Making Batteries Work Better
This blog is an excerpt of an article that currently appears on xerox.com.
Here’s a common modern-world problem. Your mobile phone or laptop tells you it has 10% of charge left, then suddenly shuts down when you open an intensive application. But then after waiting a few minutes, you’re miraculously able to power it up again. This is a sign your device’s battery management system is not doing its job properly. It can be a tiresome occurrence. But the consequences of inaccurate battery management extends far beyond day-to-day inconveniences for laptop and mobile users. It can also lead to large-scale industrial accidents, and inefficiencies that cost the world billions of dollars each year. Even more significantly, the inaccuracy of battery management systems has been holding back the adoption of grid storage, and the world’s transition from gas-powered to electric vehicles. The race to improve battery performance has huge implications for the health of the planet.
That’s why Ajay Raghavan, an expert in the field of sensors and smart structures, felt a jolt of excitement in 2012 when he struck upon an idea to insert fiber-optic sensors into batteries to improve their management systems. The more Ajay thought about the idea, the more excited he became. It turned out to be the first step of a very long and challenging innovation journey. This is a story about the ingenuity of a scientist and his team. But it’s as much a story about the courage, belief and perseverance needed to capitalize on moments of ingenuity — and turn them into world-changing innovations.

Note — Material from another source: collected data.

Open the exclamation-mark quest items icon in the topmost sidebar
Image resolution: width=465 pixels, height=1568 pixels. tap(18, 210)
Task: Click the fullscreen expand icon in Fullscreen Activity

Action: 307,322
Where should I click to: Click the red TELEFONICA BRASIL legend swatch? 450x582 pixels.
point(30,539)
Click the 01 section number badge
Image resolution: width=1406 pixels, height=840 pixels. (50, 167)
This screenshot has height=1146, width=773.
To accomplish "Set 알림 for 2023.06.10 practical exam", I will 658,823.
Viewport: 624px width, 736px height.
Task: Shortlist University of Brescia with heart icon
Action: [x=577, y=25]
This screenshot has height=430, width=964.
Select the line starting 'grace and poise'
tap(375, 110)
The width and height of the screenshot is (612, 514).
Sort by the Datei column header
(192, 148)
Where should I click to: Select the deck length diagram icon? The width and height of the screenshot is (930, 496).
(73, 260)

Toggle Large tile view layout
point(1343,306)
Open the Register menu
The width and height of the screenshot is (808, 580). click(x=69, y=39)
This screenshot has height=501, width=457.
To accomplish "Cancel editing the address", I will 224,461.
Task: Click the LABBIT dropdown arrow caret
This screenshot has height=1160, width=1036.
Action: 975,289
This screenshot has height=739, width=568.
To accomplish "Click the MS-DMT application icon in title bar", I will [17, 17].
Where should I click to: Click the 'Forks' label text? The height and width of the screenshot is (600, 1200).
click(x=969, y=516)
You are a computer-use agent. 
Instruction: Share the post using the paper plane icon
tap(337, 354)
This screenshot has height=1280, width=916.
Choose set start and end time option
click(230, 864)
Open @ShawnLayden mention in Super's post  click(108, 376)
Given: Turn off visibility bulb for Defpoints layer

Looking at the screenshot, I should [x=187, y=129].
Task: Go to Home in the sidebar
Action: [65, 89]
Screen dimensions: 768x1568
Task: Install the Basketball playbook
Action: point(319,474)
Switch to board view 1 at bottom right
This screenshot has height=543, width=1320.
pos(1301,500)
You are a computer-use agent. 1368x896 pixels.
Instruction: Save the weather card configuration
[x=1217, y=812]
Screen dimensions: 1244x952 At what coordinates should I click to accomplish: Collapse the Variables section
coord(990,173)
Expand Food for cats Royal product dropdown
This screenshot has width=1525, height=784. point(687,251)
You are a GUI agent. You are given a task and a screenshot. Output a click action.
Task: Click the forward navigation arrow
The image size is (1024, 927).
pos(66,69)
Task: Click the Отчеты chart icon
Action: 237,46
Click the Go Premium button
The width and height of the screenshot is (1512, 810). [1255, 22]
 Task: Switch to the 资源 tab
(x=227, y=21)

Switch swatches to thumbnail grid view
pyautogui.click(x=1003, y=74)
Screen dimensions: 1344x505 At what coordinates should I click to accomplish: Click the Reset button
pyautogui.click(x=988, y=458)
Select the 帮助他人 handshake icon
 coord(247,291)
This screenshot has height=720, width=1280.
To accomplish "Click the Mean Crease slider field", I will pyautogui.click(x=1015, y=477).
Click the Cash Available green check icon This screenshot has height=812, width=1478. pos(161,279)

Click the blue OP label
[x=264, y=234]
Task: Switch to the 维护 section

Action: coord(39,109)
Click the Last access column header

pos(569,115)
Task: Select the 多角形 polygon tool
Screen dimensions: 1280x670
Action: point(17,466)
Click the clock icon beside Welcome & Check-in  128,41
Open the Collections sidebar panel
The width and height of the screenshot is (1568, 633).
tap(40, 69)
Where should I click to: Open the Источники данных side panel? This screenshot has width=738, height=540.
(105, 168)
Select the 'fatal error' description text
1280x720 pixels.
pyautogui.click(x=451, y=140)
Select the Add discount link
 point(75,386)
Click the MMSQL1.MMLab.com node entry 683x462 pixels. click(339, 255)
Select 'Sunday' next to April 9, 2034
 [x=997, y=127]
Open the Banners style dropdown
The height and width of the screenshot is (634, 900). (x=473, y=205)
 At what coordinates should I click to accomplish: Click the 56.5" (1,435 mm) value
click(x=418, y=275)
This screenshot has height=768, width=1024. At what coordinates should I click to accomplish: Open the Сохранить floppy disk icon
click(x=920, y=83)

Can you explain what a battery management system is?
A battery management system monitors the health and condition of batteries — using parameters such as voltage, current and temperature. The better the BMS, the more it can protect batteries, help them deliver full power and prolong their lives. When battery management systems don’t do their jobs, the consequences can be pretty catastrophic in certain cases. There’s the Boeing 787 battery problems that have cost the aviation industry over $1 billion recently. Then there are all the electric vehicle fires, and safety incidents. There have been some grid storage battery facility fires as well. There are literally billions of dollars spent every year trying to improve battery technology. It is a very important area of energy research.
What stops battery management systems from doing their jobs?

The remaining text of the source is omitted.